Target position records
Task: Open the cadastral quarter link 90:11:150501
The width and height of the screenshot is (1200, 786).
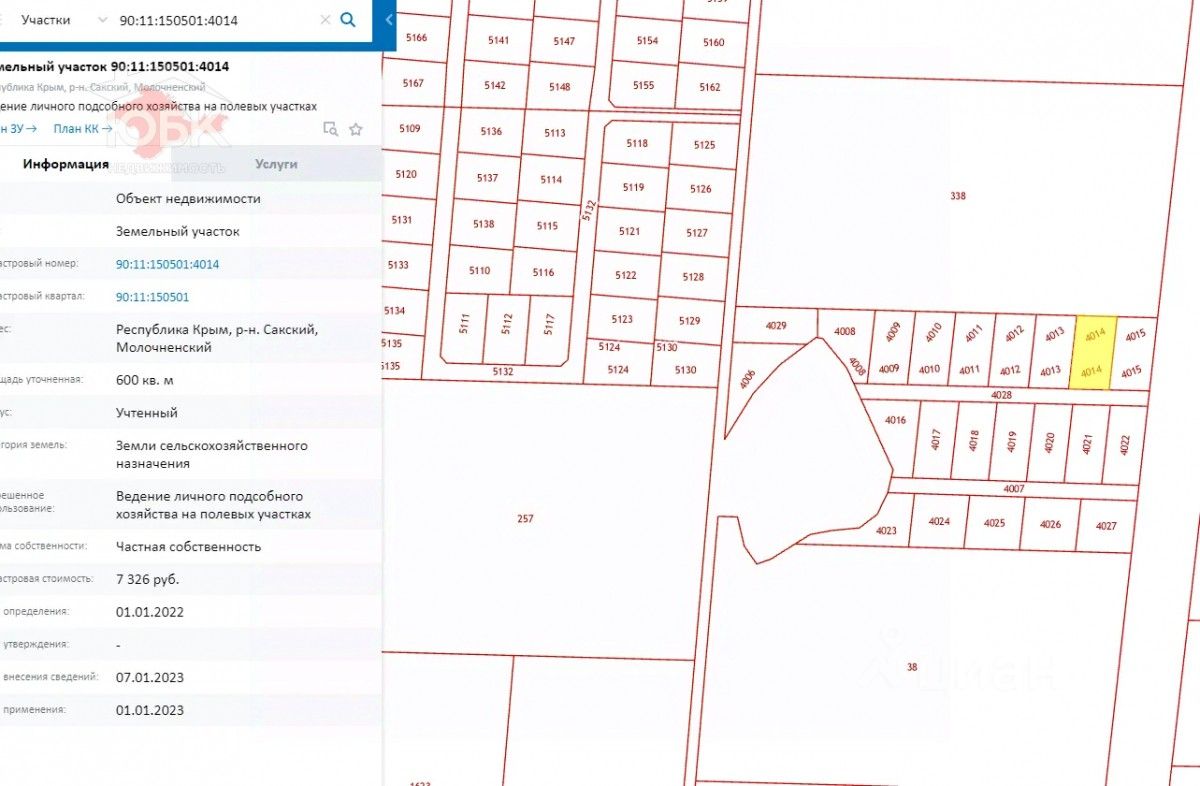Action: pos(152,297)
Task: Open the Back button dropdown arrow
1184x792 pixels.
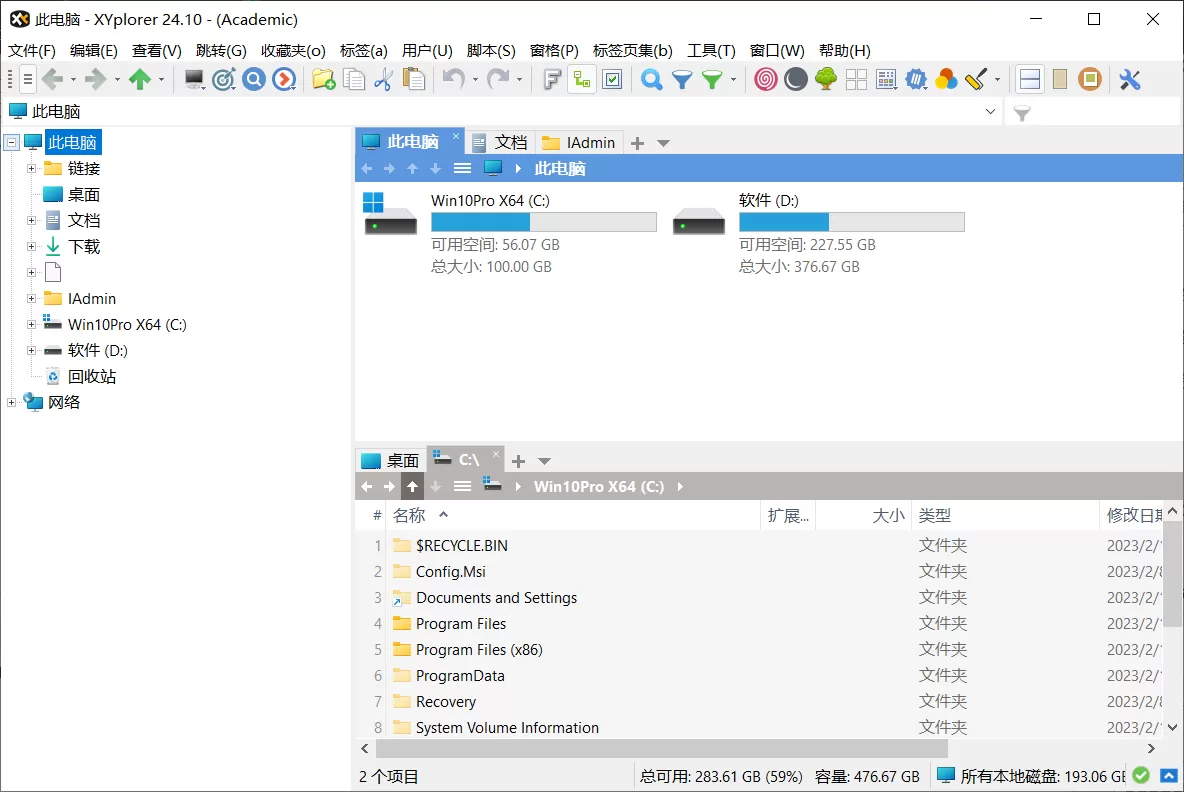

● EXERCISE GOAL
Rewrite every line of the items above as a Markdown table with a "Row" column numbering each line and a "Line" column holding its text, leaving out blank lines. Omit the pictures from the table.

● THE ANSWER
| Row | Line |
|---|---|
| 1 | Task: Open the cadastral quarter link 90:11:150501 |
| 2 | The width and height of the screenshot is (1200, 786). |
| 3 | Action: pos(152,297) |
| 4 | Task: Open the Back button dropdown arrow |
| 5 | 1184x792 pixels. |